Wednesday, 17 December 2014
Dick Schaap, Mariene Informatie Service 'MARIS' BV, Voorburg, Netherlands
Abstract:
Europe, the USA, Australia and IOC/IODE are making significant progress in facilitating the discovery and access of marine data through the development, implementation, population and operation of national, regional or international distributed ocean and marine observing and data management infrastructures such as SeaDataNet, Geo-Seas, IOOS, the Australian Ocean Portal and the IODE Ocean Data Portal. All of these developments are resulting in the development and implementation of standards for the formats of metadata, data, data products, quality control methods and flags, common vocabularies.

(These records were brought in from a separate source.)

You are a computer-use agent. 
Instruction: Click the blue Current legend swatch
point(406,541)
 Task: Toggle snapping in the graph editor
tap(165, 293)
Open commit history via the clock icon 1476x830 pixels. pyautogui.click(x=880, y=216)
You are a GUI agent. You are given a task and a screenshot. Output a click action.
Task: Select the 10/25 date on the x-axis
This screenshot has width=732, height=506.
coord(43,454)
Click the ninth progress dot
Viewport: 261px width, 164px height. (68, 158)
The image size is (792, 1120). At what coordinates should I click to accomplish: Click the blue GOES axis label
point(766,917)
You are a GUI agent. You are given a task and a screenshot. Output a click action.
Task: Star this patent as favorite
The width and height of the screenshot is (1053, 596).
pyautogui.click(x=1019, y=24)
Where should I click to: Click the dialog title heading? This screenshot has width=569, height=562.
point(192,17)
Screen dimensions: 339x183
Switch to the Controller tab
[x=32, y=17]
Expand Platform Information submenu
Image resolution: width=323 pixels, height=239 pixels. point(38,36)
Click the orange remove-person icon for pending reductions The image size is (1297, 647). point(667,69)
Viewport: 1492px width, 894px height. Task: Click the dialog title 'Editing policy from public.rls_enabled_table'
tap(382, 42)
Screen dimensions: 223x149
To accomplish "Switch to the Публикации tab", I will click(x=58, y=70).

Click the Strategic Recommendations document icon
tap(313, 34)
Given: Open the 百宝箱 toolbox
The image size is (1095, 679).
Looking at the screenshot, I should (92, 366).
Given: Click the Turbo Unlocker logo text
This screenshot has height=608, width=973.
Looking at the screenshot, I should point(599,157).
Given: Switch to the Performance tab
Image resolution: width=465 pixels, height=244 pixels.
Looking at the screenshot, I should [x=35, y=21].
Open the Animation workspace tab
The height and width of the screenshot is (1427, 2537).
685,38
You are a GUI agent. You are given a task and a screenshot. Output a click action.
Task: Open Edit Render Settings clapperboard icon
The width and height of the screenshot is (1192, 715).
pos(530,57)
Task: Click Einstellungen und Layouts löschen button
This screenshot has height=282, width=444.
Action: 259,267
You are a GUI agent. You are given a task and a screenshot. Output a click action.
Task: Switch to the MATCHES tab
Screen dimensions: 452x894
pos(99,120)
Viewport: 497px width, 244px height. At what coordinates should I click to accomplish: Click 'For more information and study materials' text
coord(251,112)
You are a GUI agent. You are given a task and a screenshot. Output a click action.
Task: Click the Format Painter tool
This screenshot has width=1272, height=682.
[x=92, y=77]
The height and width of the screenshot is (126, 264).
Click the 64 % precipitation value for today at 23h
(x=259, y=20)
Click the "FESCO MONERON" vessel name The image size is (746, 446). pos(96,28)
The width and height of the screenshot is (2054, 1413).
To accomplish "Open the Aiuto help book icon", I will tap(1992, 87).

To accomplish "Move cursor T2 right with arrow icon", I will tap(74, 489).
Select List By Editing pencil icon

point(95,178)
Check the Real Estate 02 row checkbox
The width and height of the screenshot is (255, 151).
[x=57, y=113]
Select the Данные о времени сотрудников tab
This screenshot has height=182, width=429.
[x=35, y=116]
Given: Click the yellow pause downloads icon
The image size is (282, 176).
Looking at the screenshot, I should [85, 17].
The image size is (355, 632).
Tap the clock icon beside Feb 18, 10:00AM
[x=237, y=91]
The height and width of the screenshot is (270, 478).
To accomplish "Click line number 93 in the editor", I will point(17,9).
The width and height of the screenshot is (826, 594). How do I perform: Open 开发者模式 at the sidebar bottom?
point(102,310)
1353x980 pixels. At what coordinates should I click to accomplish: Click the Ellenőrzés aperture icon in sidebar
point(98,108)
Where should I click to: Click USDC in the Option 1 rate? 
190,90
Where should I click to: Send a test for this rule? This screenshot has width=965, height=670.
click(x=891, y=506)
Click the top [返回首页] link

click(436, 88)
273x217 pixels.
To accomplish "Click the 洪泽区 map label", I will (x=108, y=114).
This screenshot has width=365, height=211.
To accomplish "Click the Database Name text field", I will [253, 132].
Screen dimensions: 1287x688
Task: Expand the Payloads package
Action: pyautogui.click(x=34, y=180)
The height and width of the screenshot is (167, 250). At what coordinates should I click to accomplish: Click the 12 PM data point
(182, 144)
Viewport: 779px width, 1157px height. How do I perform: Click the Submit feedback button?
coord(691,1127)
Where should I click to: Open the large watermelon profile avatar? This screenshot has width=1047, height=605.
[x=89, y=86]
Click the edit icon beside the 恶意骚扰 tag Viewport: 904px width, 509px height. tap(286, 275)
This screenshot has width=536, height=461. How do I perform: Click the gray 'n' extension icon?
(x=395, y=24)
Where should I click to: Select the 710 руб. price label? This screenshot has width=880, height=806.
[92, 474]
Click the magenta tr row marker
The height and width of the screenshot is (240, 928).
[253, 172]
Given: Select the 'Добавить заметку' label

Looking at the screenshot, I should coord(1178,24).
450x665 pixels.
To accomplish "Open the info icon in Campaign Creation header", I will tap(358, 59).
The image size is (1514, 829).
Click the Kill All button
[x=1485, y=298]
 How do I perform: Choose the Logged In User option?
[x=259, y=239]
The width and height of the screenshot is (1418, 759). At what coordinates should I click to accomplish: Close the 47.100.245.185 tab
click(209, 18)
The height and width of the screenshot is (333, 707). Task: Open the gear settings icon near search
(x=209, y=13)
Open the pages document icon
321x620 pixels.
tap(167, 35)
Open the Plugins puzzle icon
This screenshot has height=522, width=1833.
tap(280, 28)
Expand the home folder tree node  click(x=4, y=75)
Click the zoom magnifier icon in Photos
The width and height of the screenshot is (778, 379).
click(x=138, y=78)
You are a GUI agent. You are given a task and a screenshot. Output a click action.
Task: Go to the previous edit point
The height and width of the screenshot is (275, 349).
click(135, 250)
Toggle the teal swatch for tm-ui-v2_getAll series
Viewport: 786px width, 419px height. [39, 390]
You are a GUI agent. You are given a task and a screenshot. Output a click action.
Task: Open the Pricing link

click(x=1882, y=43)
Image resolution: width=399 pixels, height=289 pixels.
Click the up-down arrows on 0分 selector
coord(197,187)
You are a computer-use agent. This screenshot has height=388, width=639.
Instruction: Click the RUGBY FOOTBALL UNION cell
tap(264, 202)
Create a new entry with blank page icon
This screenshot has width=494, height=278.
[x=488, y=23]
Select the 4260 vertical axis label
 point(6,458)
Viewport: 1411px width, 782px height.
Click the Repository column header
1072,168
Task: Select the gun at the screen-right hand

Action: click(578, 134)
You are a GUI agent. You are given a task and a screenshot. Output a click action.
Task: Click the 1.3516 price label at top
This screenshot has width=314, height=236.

They are also providing services for data discovery, viewing and downloading, and software tools for editing, conversions, communication, analysis and presentation, all of which are increasingly being adopted and used by their national and regional marine communities.The Ocean Data Interoperability Platform (ODIP)project is supported by the EU FP7 Research Infrastructures programme, National Science Foundation (USA) and Australian government and has started 1st October 2012. ODIP includes all the major organisations engaged in ocean data management in EU, US, and Australia. ODIP is also supported by the IOC -IODE, closely linking this activity with its Ocean Data Portal (ODP) and Ocean Data Standards (ODS) projects.

The ODIP platform aims to ease interoperability between the regional marine data management infrastructures. Therefore it facilitates an organised dialogue between the key infrastructure representatives by means of publishing best practice, organising international workshops and fostering the development of common standards and interoperability solutions. These are evaluated and tested by means of prototype projects.

The ODIP Prototype project 1 aims at establishing interoperability between the regional EU, USA and Australia data discovery and access services (SeaDataNet CDI, US NODC, and IMOS MCP) and contributing to the global GEOSS and IODE-ODP Portals. Use is made of the GEO-DAB brokerage service, which has already proven its merits as part of the GEOSS developments. The presentation will give further information on ODIP, the formulated Prototype projects and the ongoing implementation activities for the ODIP Prototype project 1.